Mike Tomlinson wrote:
> En el artÃculo , The Natural Philosopher
> escribió:
>
>> However did the TCP/IP standard happen without the EU!
>
> Europe's answer to TCP/IP was OSI, and look what happened to that. Just
> as well it never came about, we wouldn't have an internet today.
>
> http://spectrum.ieee.org/computing/networks/osi-the-internet-that-wasnt
>
Ironically, HP decided in the mid-80s to forego proprietary networking and
go with a global open standard, OSI.
By the early 90s, customers were rejecting HP for its "proprietary" OSI, in
favor of _ad hoc_ TCP/IP!
Needless to say, HP rapidly switched to TCP/IP, led by its UNIX offerings,
which rapidly became its dominant OS.
Standards can be either _de jure_ or _ad hoc_, based on market dominance.

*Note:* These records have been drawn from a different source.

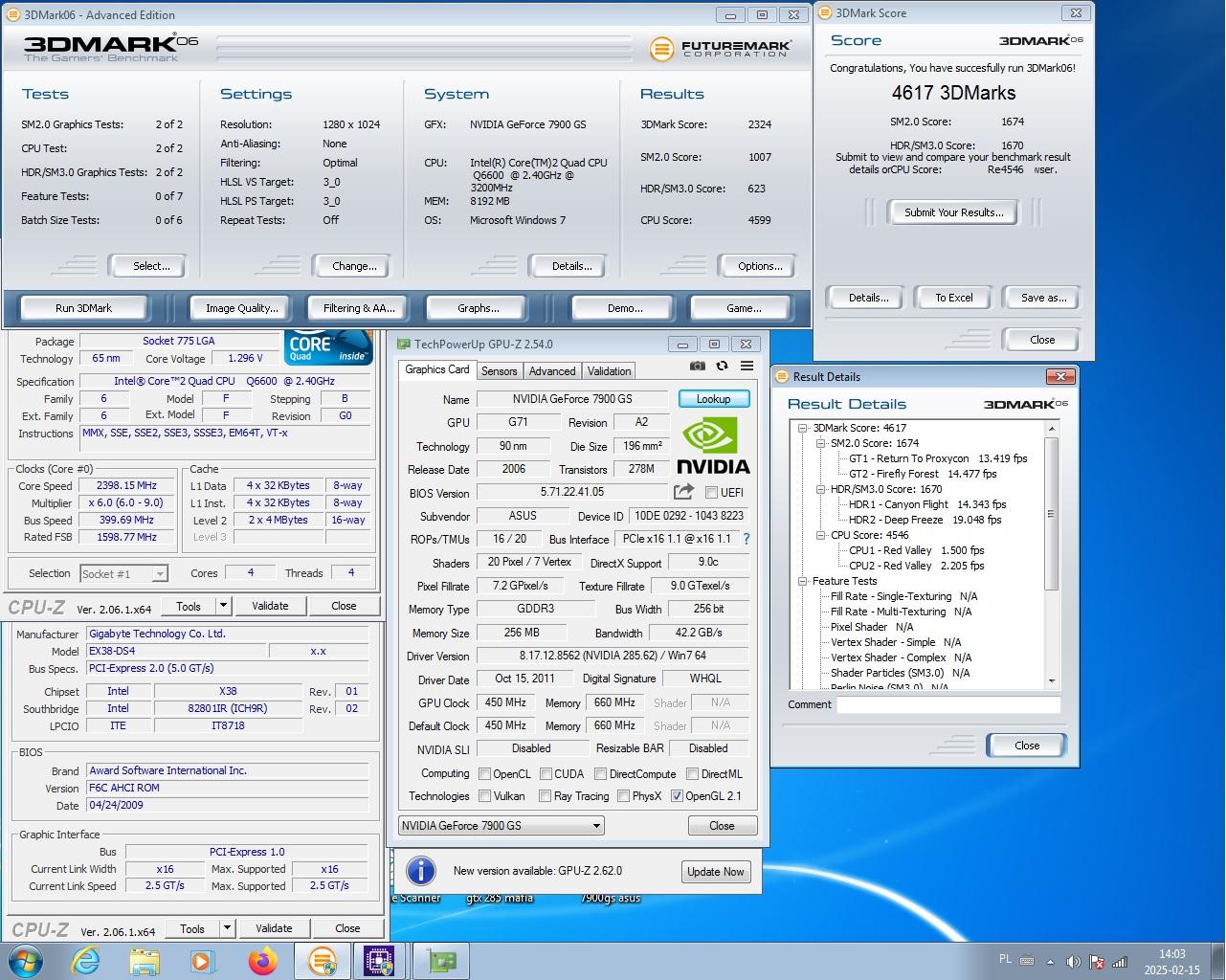The height and width of the screenshot is (980, 1226).
Task: Open the Advanced tab in GPU-Z
Action: 552,371
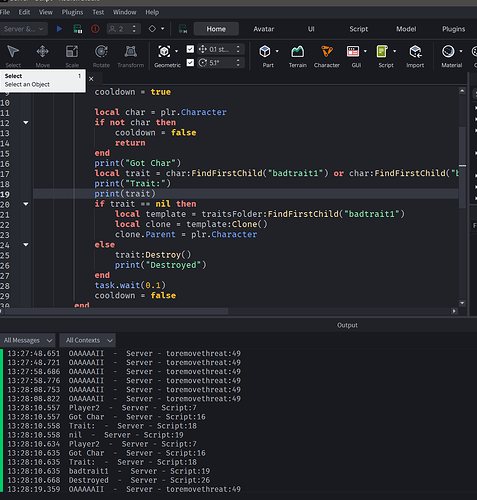
Task: Open the All Messages filter dropdown
Action: (27, 340)

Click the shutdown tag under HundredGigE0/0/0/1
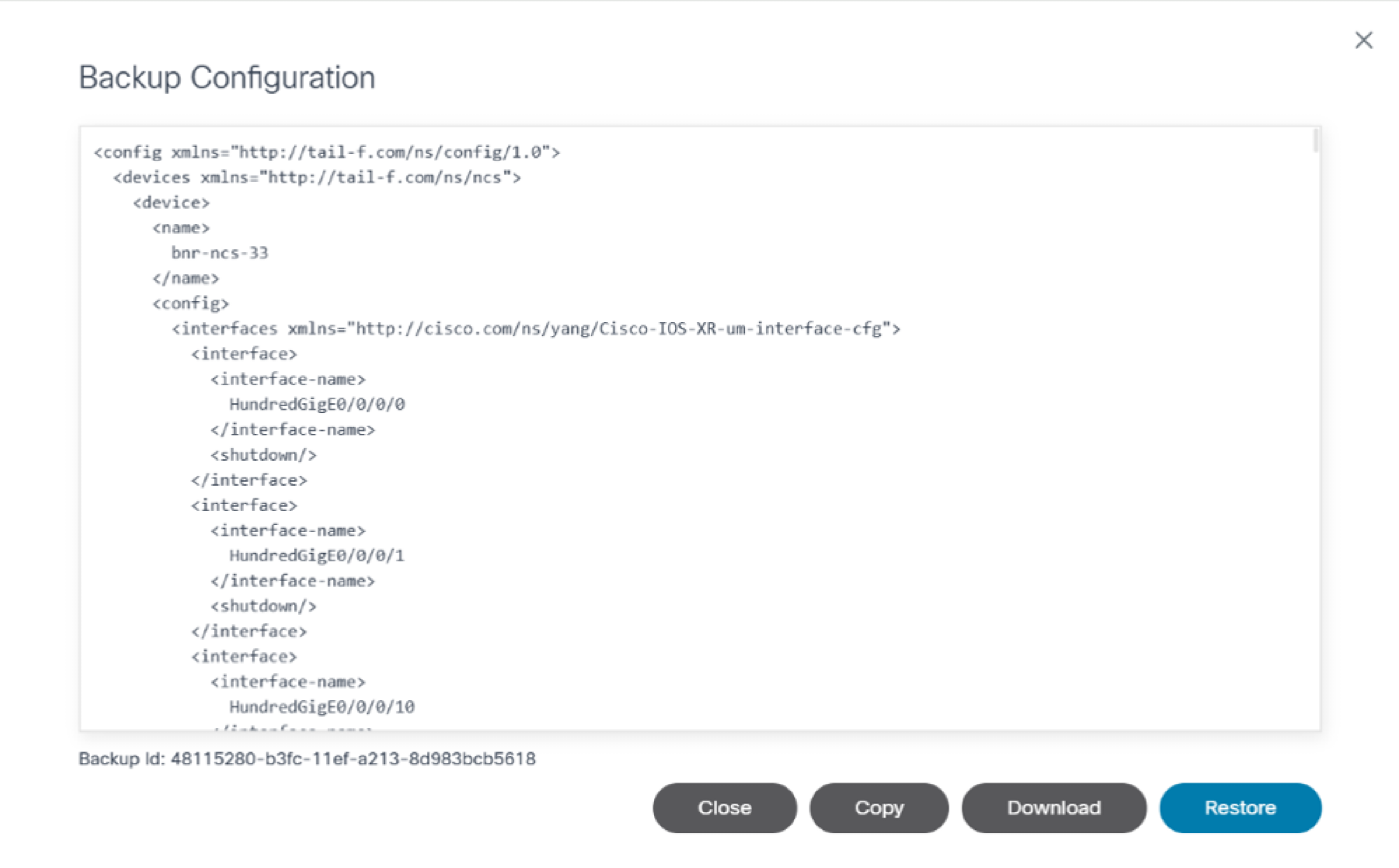[x=263, y=606]

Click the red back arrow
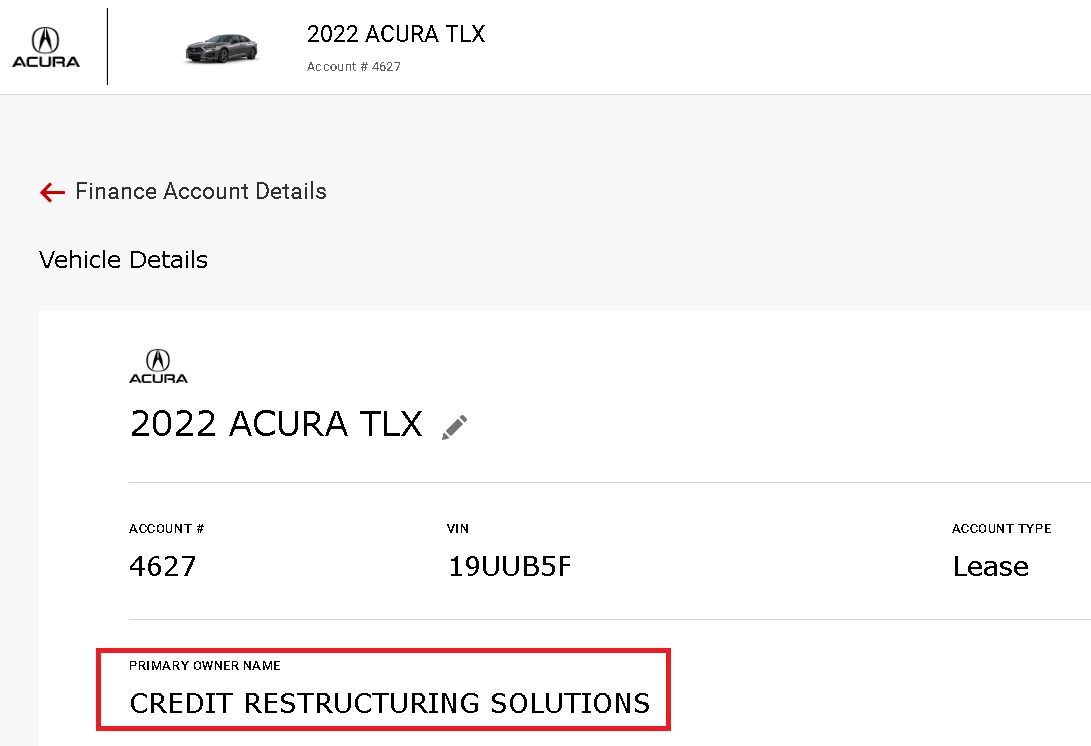(x=52, y=192)
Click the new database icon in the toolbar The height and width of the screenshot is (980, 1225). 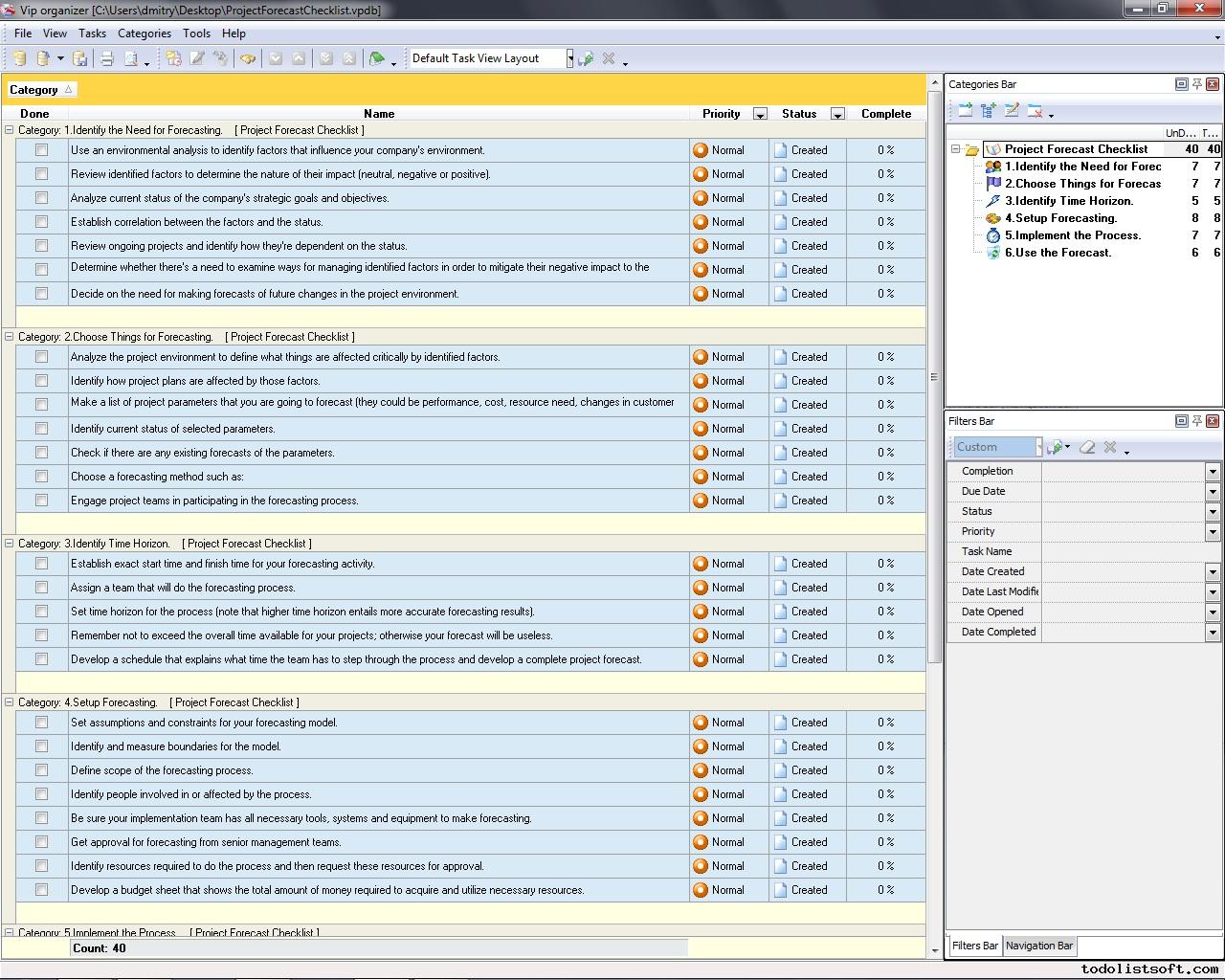pyautogui.click(x=19, y=59)
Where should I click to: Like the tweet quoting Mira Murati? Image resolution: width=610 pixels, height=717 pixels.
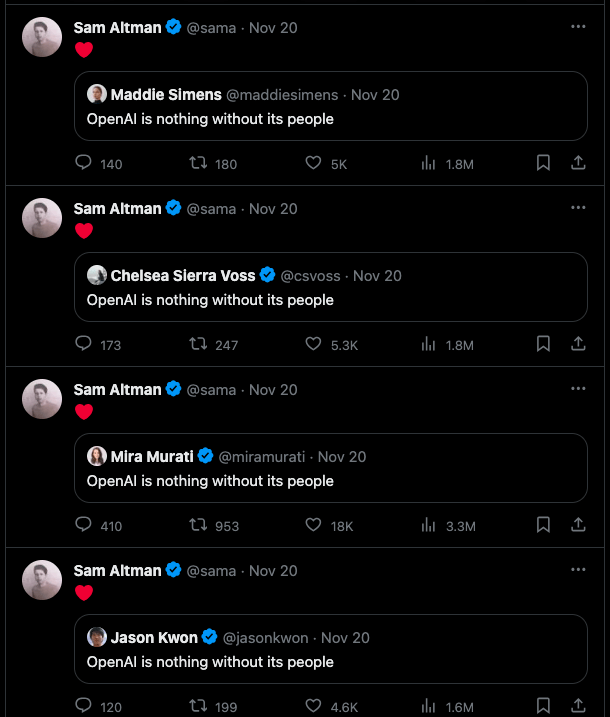[313, 525]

Networking is a kind of special case, since its essential value is in
direct (or even quadratic) proportion to its interoperability.
Sometimes by virtue of utility or priority a particular technology achieves
market dominance and resultant _ad hoc_ standardization--the "waterhole
effect".
In other cases, multiple comparable competing technologies battle to a
stalemate or continuing fragmentation. In such cases, a _de jure_ selection
can provide real value to providers and consumers alike.